El cuaderno escolar apareció en América Latina a mediados del siglo XIX, popularizándose su uso hacia el 1930. En la actualidad ha sido revalorado por diferentes corrientes historiográficas como fuentes que permiten comprender los procesos de enseñanza aprendizaje de sus usuarios. Estas corrientes analizan su vínculo con la historia de la infancia, el desarrollo de la caligrafía, la cultura escrita, la historia de la educación y el papel del docente en el aula, develando las concepciones educativas que subyacen en sus formas de uso.
Su precedente más próximo remite a los trabajos de alumnos cosidos, encuadernados o grapados. Como útil escolar ha estado presente en las aulas como testigo de la selección de contenidos por los Ministerios de Educación, de los contenidos del currículo de interno de cada institución escolar y como registro del enfoque particular de enseñanza del docente
Permite analizar el tipo de discurso entregado al estudiante, la forma de este plasmarlo (caligrafía, ortografía, estética) así como la interacción entre escuela y la familia (evaluación de tareas). En suma, permiten analizar lo que el profesor enseña, la forma en que lo ordena, lo transmite y lo evalúa.

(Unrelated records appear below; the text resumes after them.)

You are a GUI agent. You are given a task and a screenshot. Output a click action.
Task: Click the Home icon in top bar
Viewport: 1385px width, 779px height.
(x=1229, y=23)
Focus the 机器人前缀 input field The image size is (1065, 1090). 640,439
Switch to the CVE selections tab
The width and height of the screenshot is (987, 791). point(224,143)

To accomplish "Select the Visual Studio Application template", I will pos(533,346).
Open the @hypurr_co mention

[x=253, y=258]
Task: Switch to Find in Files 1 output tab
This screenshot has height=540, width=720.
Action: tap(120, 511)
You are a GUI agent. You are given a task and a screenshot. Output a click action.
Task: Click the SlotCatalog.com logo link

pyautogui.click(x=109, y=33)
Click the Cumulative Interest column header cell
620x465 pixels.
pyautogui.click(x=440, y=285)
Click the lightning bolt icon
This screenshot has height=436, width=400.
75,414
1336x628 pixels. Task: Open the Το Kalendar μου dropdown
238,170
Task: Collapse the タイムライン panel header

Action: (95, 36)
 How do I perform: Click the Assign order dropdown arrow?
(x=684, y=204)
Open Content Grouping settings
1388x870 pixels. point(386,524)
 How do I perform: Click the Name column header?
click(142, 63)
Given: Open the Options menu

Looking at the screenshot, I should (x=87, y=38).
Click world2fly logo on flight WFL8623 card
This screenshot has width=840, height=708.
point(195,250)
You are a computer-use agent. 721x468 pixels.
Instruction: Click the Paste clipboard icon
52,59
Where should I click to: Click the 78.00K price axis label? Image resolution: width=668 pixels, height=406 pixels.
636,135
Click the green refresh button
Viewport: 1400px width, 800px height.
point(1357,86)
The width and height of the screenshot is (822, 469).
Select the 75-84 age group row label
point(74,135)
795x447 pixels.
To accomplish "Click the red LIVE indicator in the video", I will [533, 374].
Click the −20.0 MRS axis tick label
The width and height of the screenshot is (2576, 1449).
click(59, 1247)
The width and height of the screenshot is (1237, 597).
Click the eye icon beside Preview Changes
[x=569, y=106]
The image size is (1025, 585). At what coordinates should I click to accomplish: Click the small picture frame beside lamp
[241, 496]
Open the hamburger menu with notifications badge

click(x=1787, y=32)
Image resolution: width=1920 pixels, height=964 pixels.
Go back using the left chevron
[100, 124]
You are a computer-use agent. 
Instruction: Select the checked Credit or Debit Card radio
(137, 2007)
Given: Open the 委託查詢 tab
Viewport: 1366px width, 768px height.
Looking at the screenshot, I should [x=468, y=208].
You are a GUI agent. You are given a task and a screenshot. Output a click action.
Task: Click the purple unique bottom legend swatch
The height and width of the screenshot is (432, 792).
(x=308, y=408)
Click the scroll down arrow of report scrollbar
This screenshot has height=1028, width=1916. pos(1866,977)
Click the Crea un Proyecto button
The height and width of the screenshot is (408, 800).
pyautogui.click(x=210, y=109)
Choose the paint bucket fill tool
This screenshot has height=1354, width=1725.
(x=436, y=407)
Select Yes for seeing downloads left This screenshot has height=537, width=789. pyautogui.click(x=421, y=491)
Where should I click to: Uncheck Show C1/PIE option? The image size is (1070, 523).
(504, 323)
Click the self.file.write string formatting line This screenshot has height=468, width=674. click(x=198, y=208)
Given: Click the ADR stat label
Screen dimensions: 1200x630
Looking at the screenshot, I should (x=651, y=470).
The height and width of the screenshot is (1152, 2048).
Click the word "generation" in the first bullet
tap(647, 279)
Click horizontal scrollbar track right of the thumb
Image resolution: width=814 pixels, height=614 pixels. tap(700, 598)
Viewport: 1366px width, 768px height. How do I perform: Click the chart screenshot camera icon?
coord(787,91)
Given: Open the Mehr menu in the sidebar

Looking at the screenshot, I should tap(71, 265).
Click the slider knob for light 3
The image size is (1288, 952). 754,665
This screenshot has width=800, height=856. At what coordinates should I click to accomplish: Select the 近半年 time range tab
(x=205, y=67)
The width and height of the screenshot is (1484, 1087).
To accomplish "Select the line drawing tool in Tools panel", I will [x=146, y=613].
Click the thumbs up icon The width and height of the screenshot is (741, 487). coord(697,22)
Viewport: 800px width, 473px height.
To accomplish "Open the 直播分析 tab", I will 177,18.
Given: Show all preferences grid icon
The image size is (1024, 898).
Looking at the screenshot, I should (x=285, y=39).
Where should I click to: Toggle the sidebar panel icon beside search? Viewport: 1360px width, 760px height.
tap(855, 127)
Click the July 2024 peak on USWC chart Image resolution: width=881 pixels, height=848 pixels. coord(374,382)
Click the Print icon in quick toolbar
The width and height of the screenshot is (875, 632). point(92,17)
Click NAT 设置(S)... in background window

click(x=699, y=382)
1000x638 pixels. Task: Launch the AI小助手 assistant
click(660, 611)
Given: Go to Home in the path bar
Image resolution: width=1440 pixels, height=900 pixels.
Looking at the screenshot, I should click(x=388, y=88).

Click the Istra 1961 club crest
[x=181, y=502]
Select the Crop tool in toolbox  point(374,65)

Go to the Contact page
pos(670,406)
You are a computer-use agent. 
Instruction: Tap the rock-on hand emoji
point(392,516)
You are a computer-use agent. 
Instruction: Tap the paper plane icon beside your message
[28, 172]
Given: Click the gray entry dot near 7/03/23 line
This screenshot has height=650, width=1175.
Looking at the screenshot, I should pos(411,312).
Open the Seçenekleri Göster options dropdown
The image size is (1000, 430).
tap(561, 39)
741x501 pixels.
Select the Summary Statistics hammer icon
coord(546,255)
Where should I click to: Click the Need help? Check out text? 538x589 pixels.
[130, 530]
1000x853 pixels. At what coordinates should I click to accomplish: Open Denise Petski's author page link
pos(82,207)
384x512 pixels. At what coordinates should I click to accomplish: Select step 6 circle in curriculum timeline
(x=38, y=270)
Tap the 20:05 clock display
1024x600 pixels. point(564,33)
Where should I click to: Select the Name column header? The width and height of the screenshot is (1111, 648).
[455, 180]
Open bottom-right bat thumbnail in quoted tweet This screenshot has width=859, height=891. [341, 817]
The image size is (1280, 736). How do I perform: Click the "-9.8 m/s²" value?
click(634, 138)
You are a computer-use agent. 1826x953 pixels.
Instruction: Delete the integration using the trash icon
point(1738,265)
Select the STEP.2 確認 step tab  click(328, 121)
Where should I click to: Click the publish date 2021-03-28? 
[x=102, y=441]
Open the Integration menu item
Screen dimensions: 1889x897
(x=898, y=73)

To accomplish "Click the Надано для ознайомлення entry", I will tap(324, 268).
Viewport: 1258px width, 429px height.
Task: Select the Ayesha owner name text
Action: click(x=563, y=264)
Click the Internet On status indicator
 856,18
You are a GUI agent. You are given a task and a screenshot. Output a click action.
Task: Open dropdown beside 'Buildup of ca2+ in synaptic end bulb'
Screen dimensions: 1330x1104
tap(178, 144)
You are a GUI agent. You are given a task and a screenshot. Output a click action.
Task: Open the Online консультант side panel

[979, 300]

En la República Dominica el cuaderno escolar es también conocido como "mascota", debido a la popularidad que tuvo la marca en los hogares dominicanos, sobre todo en la década de los 70. Las portadas por lo general tenían animales, paisajes, personajes destacados y símbolos culturales. Otra marca de gran popularidad fue el cuaderno Petete.
En la época de la dictadura de Rafael Leónidas Trujillo circularon cuadernos con el rostro del dictador, así como imágenes que mostraban símbolo de la dictadura. Otras marcas en el populares en el país son ECO, cuaderno fabricado por la Editora Corripio y la marca Apolo fabricada por Industrias Nigua.